Not all these are my ideas. I have read about most of them.
1. As a note taking tool
While listening to a talk or a radio program (like NPR), write down concepts. Scatter them on the page. Start connecting them. Later, after the talk/program is done, name the associations. I use a blank white sheet with no lines.
2. As a thinking tool
Start with the central idea/theme in the middle of the page. For about 5-10 minutes just write down every other related idea that occurs to you. Draw the connections. Take a look the the map and if needed, re-organize it as another diagam.
3. As a problem solving tool
Write down the problem in the center. Write every associated problem that may occur if this problem is not solved on one half of the page. Write every possible solution you can think of (for the initial problem) on the other half of the page.

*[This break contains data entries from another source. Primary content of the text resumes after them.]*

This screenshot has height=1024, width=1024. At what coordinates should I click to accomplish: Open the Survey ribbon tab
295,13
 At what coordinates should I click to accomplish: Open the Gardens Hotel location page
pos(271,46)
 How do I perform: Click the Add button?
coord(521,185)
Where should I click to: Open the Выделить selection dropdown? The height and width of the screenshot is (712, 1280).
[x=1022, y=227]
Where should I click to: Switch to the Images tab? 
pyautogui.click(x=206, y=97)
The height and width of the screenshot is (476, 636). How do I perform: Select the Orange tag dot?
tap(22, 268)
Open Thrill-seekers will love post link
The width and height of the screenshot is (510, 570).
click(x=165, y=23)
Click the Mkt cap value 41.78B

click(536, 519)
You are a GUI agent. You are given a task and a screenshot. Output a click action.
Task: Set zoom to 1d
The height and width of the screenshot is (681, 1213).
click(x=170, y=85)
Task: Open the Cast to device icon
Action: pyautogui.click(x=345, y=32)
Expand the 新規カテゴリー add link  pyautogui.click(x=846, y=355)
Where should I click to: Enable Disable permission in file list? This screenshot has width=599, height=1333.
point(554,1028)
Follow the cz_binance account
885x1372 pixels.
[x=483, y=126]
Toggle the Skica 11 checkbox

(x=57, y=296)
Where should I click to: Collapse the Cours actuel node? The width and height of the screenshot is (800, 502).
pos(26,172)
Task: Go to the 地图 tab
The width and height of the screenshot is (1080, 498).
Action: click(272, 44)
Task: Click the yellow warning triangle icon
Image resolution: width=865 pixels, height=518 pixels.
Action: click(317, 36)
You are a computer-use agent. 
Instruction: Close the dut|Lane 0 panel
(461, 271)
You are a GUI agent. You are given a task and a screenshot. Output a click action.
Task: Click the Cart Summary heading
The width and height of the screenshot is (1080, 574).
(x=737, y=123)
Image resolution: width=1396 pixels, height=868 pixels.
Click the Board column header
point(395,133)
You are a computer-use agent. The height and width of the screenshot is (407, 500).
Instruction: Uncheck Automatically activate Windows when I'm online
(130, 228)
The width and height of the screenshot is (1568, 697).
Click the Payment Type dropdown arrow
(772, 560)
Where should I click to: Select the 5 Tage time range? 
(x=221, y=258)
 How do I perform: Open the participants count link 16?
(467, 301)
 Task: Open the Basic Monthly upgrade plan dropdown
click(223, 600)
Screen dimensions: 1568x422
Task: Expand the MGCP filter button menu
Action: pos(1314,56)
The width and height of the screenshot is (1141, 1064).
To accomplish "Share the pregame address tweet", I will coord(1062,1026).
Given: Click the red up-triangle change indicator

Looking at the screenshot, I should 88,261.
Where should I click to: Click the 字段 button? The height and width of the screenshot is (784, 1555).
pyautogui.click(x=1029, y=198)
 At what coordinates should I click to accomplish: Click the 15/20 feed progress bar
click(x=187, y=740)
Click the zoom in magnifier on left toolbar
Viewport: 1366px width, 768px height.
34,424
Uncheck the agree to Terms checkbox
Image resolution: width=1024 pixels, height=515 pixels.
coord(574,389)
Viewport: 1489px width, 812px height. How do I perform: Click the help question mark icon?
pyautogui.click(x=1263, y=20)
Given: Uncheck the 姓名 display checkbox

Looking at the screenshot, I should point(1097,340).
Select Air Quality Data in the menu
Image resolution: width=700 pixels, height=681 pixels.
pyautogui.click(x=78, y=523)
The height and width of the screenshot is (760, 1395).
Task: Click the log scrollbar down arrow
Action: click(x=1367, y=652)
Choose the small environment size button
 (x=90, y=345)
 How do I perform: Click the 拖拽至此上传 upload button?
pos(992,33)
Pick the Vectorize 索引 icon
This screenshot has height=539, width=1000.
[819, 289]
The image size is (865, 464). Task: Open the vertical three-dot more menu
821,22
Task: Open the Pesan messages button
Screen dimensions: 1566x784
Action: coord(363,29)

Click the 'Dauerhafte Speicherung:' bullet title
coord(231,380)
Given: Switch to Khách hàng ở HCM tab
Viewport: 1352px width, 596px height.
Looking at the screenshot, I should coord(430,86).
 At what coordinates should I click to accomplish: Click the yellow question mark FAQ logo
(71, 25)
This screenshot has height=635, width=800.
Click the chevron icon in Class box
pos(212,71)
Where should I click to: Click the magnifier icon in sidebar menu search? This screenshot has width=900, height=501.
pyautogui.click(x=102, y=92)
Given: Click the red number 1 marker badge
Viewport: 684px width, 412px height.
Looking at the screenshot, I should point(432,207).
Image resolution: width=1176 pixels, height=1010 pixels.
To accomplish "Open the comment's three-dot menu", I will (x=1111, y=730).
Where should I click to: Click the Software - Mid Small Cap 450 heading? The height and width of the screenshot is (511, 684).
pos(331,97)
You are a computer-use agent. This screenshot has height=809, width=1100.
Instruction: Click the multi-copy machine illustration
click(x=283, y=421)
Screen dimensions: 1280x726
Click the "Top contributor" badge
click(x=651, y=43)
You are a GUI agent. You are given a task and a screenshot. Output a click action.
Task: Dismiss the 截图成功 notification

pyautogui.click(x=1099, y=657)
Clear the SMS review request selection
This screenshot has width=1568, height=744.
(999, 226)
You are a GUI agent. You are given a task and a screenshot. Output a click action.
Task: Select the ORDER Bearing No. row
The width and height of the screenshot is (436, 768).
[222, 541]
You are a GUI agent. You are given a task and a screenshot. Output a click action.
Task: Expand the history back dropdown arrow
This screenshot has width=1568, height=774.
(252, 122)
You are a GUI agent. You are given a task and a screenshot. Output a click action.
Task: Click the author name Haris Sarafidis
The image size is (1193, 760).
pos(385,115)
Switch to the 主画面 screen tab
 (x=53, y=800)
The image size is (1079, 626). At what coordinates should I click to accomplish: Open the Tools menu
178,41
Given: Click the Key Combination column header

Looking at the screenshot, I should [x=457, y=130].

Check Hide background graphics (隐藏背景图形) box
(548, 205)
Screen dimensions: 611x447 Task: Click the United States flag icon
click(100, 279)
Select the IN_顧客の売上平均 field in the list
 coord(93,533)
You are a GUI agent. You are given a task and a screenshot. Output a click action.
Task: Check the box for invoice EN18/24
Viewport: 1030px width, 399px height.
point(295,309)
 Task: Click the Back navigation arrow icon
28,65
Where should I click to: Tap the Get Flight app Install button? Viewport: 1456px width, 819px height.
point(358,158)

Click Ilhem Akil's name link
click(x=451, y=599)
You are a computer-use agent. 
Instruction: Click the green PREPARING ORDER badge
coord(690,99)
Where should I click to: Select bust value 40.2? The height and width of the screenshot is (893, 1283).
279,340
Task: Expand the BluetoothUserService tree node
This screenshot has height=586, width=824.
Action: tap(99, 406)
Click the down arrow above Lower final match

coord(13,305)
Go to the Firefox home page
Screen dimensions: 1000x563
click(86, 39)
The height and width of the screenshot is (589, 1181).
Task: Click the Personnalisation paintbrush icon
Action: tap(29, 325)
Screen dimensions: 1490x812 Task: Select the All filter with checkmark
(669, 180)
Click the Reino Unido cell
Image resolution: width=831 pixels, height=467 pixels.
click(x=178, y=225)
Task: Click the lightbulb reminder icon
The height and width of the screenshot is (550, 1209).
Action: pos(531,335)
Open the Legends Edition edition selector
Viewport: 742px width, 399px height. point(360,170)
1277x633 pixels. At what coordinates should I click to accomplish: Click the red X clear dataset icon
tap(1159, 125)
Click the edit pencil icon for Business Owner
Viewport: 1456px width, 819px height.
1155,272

4. As a brainstorming tool
This is done with a group. Write down the idea/problem you want to brainstorm about. Write it in the middle of a whiteboard. Let people shout out whatever comes to their mind. Write those ideas. Connnect them to the central idea and to other related ones. A visual dispersion of topics has one advantage. It has no implied ordering which allows you to think more clearly. If the mindmap gets too dense (more than 7-9 nodes), repartition it.
5. As a To-do list
Draw a simple map first with three nodes – short term, medium term, long term. Take each one of your todo list item and connect to one of these. Explore other alternative ways of classifying your todo lists:
- Personal/Professional
- Things I love to do/Things I hate to do
- Stephe Covey’s Four quadrants (urgent, not-urgent| important, not important)
6. As a learning tool
After reading each chapter, write down a mind map of the chapter. Then write down a consolidated map of the whole book (or topic). Use it to refresh your memory once in a while. You can also use the nodes of the maps as pointers to important resources.
7. Improvement Map
Make a list of ideas for improving things about you and around you. Pick a few and transfer them to the todo list (not-urgent but important category).
Go to Mind Mapping Resource Center for more ideas
8 thoughts on “Seven Ways to Use Mindmaps”
I use mindmaps mostly for brainstorming ideas for my blog and expanding on them. I do it alone though, not in a group.
Thank you for sharing that with us. It is a great tool for thinking and having a dialog with yourself. Very effective.
8. MindMaps can be used as the table of contents for a wiki
Sean,
Mindmaps can be autogenerated from wikis too. We can actually have two. One generated from the recent changes and one from the WikiWords (topics).
In fact Eugene pointed out that Wikiwords give you a vocabulary of the community and backlinks gives you how much of that vocabulary is used ( and usage patterns).
Hi Manish,
can you share some examples if you can? I want to use mindtools to brainstorm and organize ideas but have a starting problem.